Simple Profit Sharing For You and Your Employees

 In Small Business

For business owners who wish to provide additional incentives to employees by rewarding them with retirement contributions, a Simplified Employee Pension Plan (SEP-IRA) is a straightforward and affordable option. The SEP plan allows an employer to contribute to an employee’s SEP-IRA, providing additional incentive to attract new talent or motivate existing employees. If you are a business owner without any W-2 employees, see our blog on the Solo 401(k) plan. The SEP plan is easy to set up and operate, has low administrative costs, flexible annual contributions and no tax filing requirements.

If the SEP plan is going to be your company’s only form of retirement plan, it can be established by employers through a form 5305-SEP. The plan allows the employer to define contributions as a percent of salary, and change that percent each year as they desire. As long as each eligible employee receives the same proportional contribution relative to their salary, the percent can change as the business grows or shrinks. Total annual contributions can be up to 25% of an employee’s salary or $54,000 as of 2017. The contributions made by the employer also do not limit contributions that an employee can make to their personal Roth or Traditional IRA. The contributions made are also deductible from the business’s federal taxable income, and expenses incurred during the setup of the plan may also allow for a tax credit.

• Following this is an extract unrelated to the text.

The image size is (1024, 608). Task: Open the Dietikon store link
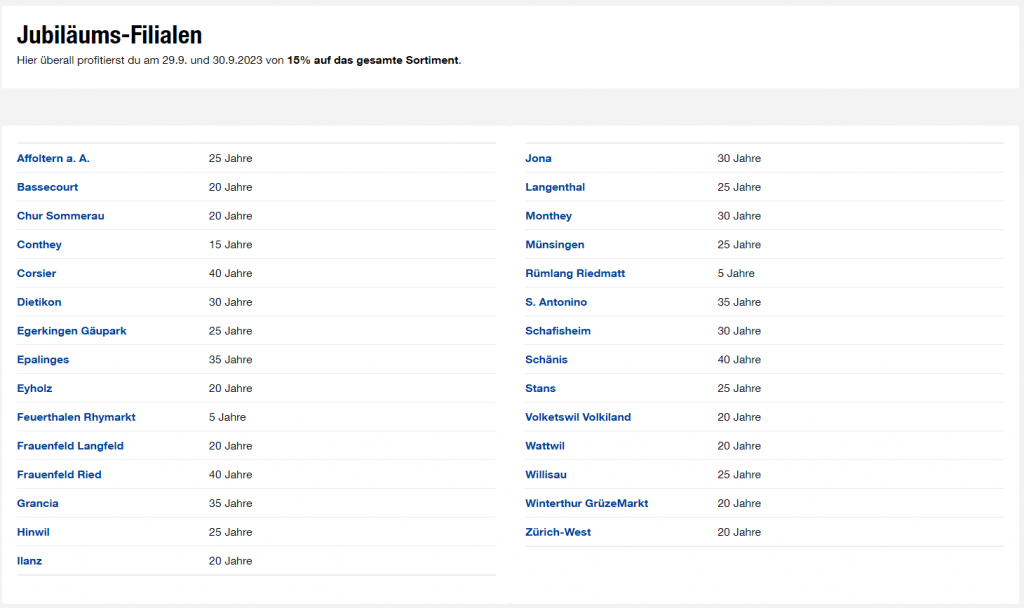[39, 302]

Along with setting up a SEP-IRA for your employees, you can also create one for yourself. The same contribution rules and limits apply. The potential downside is that contributions to yourself have to be based on the same percent of salary as your employees. So, if you want to put away 20% of your salary, you need to contribute 20% of salary for each employee as well.  However, from an employee’s perspective, aligning your incentives with theirs can be very motivating and endearing. It puts the workplace on an even playing field and creates a team-oriented atmosphere.

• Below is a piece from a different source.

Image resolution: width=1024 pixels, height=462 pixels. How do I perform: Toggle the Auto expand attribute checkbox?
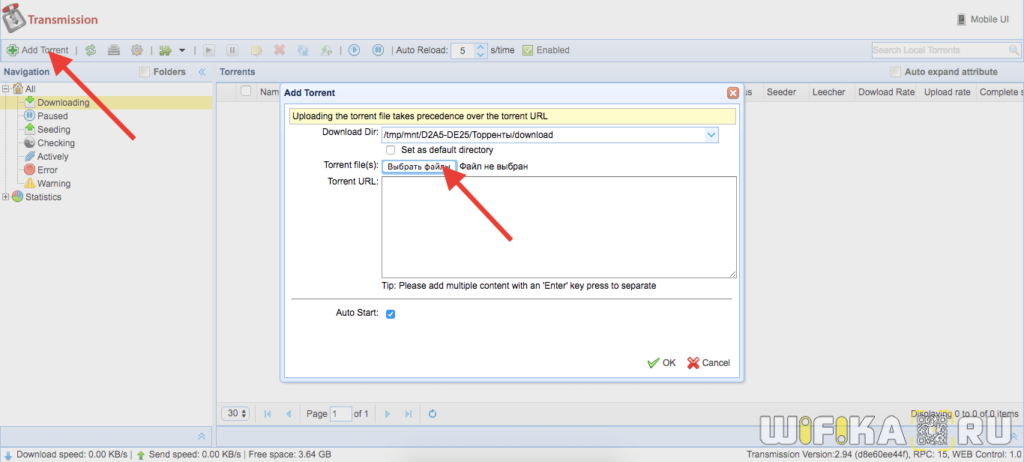(895, 72)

SEP-IRAs are maintained by the financial institution of the employer’s choosing, and regular due diligence should be conducted in order to pick the proper advisor to hold the funds. SEP plans are low cost because they are self directed plans. The individual is able to pick his/her own investments, which means that they are not limited to a small menu of items. The investments can, in some cases, expand beyond stocks and bonds to include options, real estate and commodities.

Contributions can not be made to employees or yourself in a fiscal year in which the business operates at a net earnings loss. Furthermore, payments should not be made in excess of the maximum allowable limit, as the result is an excise tax on both the employee and the employer. Normal contributions are not subject to an employee’s regular income taxes, but are subject to social security, Medicare and federal unemployment taxes.

Needless to say, it is not too complicated to stay within the boundaries of the tax code with this simple and helpful product. For employers who want to give back and reward their employees with an easy to understand profit sharing plan, the SEP-IRA is an extremely useful tool.